TASK STATEMENT — Give everything from the start of the records down to the line containing "coord(367,330)" as a numbered list, leaving out blank lines.

— Start of RECORDS FOR THIS TASK —

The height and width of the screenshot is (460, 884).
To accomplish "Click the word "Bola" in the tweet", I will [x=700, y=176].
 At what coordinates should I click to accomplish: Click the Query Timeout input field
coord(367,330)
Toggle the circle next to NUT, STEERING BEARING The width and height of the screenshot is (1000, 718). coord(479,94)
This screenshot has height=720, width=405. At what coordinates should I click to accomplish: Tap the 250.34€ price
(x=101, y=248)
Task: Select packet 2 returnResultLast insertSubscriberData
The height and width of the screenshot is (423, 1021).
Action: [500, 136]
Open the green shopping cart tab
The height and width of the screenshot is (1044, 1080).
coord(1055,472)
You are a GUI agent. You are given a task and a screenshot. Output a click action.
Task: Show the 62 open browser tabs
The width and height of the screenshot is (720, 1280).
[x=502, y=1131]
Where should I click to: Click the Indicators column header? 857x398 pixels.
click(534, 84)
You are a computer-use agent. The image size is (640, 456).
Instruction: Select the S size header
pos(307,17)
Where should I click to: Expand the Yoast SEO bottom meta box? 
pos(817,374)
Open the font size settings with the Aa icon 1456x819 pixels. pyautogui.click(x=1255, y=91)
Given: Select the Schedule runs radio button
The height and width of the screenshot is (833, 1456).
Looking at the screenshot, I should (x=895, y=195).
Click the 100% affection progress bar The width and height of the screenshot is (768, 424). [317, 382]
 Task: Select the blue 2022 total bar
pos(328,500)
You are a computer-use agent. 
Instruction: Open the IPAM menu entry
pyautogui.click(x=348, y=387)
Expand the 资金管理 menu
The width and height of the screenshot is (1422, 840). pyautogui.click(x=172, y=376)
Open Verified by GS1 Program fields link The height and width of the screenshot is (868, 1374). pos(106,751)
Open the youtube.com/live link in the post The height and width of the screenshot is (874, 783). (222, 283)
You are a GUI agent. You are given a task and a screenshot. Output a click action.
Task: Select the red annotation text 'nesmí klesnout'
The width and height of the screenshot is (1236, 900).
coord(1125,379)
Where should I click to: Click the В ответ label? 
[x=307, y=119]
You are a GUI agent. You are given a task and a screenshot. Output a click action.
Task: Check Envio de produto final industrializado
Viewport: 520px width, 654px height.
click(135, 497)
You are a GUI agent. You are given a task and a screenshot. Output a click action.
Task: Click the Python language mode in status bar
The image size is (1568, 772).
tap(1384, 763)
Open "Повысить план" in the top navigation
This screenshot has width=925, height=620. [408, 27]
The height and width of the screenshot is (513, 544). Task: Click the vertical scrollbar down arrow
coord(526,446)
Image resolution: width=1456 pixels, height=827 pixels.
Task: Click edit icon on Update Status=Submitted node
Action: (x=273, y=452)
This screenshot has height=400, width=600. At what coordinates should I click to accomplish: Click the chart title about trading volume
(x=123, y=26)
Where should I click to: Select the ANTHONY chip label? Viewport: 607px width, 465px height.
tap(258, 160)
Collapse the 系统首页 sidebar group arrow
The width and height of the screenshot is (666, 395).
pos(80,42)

— End of RECORDS FOR THIS TASK —

SOLUTION TO THE PROBLEM —
1. The height and width of the screenshot is (460, 884).
2. To accomplish "Click the word "Bola" in the tweet", I will [x=700, y=176].
3.  At what coordinates should I click to accomplish: Click the Query Timeout input field
4. coord(367,330)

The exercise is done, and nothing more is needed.